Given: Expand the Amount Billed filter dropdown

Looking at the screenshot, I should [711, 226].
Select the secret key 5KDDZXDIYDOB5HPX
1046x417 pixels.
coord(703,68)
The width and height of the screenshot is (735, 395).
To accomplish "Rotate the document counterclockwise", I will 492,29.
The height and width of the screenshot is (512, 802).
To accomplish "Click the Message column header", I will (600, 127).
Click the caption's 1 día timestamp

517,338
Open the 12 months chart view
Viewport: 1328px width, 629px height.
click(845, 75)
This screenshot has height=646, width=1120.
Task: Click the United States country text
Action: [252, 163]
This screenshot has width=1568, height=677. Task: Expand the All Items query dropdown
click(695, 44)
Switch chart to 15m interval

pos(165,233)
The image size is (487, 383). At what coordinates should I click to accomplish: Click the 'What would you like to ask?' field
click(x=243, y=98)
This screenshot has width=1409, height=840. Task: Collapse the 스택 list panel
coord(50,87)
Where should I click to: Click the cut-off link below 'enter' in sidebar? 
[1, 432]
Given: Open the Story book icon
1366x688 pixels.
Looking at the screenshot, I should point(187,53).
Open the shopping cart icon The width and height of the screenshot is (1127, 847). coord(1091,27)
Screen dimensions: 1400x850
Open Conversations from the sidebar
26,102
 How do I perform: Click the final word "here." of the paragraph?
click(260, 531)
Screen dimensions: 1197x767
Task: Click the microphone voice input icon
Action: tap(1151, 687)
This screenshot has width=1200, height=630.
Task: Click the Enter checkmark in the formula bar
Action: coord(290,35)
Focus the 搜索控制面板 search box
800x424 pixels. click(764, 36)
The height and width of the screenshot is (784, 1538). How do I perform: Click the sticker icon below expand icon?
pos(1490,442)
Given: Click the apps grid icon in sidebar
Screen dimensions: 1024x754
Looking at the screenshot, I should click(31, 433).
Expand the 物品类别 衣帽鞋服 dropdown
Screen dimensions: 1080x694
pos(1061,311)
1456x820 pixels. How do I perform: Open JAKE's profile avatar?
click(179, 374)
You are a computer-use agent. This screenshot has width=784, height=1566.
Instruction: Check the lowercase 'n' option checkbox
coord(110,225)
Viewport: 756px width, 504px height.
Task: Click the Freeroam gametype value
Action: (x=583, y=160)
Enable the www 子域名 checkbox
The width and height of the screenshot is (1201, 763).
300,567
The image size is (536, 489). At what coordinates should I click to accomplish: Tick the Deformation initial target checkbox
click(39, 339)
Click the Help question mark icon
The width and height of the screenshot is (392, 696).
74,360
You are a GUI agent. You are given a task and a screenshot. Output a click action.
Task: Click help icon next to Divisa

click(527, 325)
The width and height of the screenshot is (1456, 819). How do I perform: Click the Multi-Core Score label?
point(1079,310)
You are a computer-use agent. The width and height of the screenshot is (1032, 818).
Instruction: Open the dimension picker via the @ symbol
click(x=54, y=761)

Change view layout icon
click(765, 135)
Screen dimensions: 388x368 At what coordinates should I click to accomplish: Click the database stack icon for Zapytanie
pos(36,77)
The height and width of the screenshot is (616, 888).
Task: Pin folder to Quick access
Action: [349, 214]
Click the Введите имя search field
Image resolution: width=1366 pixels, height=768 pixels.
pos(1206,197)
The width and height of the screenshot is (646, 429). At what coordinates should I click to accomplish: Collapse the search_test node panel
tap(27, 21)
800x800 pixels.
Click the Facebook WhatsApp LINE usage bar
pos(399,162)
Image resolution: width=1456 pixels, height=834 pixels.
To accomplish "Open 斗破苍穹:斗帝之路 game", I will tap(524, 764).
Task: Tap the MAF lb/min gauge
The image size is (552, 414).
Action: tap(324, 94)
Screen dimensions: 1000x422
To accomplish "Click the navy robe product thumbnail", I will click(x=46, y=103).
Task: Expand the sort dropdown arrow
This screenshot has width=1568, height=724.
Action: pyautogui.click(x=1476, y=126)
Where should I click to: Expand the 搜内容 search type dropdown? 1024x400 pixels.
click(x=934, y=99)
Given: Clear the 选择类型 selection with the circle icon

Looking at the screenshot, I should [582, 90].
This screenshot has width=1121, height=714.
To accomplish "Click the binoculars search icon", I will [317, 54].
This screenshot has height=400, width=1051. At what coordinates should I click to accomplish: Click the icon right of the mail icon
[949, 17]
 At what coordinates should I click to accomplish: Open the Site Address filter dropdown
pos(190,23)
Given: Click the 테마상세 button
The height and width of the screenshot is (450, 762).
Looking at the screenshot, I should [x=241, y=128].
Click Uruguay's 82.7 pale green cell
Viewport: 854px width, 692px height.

==*==

▸ What you will do:
Look for "computer" in each line of the material, then copy the lines where it is found.

▸ Solution to this problem:
You are a computer-use agent. This screenshot has width=784, height=1566.
You are a computer-use agent. The width and height of the screenshot is (1032, 818).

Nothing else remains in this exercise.